Privacy & Compliance

HIPAA Security Policies

Our practice follows detailed HIPAA security policies to safeguard your electronic protected health information. The guidelines below outline key definitions, responsibilities, and procedures that help us comply with the HIPAA Security Rule.

Definitions and Abbreviations

The following terms appear throughout our security policies and are defined here for clarity.

Identifiable Health Information

Information created or received by a health care provider, health plan, employer, or health care clearinghouse that relates to an individual's health, care, or payment for care and that identifies the individual or could reasonably be used to identify the individual.

Information Systems

An integrated set of components for collecting, storing, and processing data and for providing information, knowledge, and digital products.

Patient Record

A written account of a patient's examination and treatment that includes medical history, complaints, findings, diagnostic results, medications, and procedures.

Protected Health Information (PHI)

Identifiable health information that is transmitted or maintained in any form or medium, excluding the categories listed in 45 CFR 160.103.

Electronic Protected Health Information (ePHI)

Protected health information that is transmitted by electronic media or maintained in electronic media.

Sensitive Information

Information that may identify an individual's health details when combined with other data or that could be used to compromise safeguards protecting health information.

Workforce Members

Employees, volunteers, trainees, and other persons whose conduct, in the performance of work for our organization, is under our direct control whether or not they are paid.

Assigned Security Responsibility

An individual is appointed to oversee and enforce these security policies across the organization.

HIPAA Security Officer Duties

The HIPAA Security Officer maintains and enforces security policies, investigates suspected violations, responds to questions, and communicates policies to workforce members.

Business Associate Oversight

The Security Officer ensures that any business associate managing procedures on our behalf follows the same security standards laid out in our policies.

Regulatory Standard Reference

This responsibility aligns with the Assigned Security Responsibility standard in 45 C.F.R. 164.308(a)(2).

Security Management Process

We implement policies and procedures to prevent, detect, contain, and correct security violations.

Prevent, Detect, Contain, and Correct

Our organizational policies focus on proactive measures that reduce the likelihood of security incidents and provide clear steps for response when they occur.

Risk Analysis Integration

Risk analysis forms a core component of the security management process and guides our selection of reasonable and appropriate security measures.
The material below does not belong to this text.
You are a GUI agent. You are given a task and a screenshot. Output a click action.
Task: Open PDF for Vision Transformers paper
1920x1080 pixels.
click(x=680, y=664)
Risk Management Integration

Findings from the risk analysis drive risk management strategies that lower vulnerabilities to an acceptable level.

Risk Analysis

Risk analysis is an accurate and thorough assessment of potential risks and vulnerabilities to the confidentiality, integrity, and availability of ePHI.

Assessment Scope

The assessment covers all systems and processes that create, receive, maintain, or transmit ePHI.

Frequency of Analysis

We conduct a risk analysis annually or whenever major systems change, business processes shift, or new threats emerge.

Review and Approval

The Security Officer reviews and approves risk analysis procedures, assesses likelihood and impact of identified threats, and determines appropriate security measures.

Risk Management

Security measures are implemented to reduce identified risks and vulnerabilities to a reasonable and appropriate level.

Implementation of Security Measures

Controls are chosen based on risk analysis results to ensure compliance with the HIPAA Security Rule.

Ongoing Monitoring

The Security Officer periodically reviews reports and data from workforce members and business associates to evaluate ongoing risks.

Regulatory Standard Reference

This process aligns with the Risk Management requirement in 45 C.F.R. 164.308(a)(1)(ii)(B).

Sanctions Policy

Appropriate sanctions are applied when workforce members fail to comply with security policies and procedures.

Applying Sanctions

Sanctions are determined in accordance with our Human Resource policies and may range from re‑training to disciplinary action.

Investigation Process

The Security Officer manages investigations into policy violations and documents findings and actions taken.

Regulatory Standard Reference

The sanctions policy supports compliance with the HIPAA Security Rule and related organizational agreements.

Protecting Your Health Information

Our commitment to HIPAA compliance helps protect the confidentiality, integrity, and availability of your health information. We continuously monitor and improve our security measures so you can trust that your data remains safe with our practice.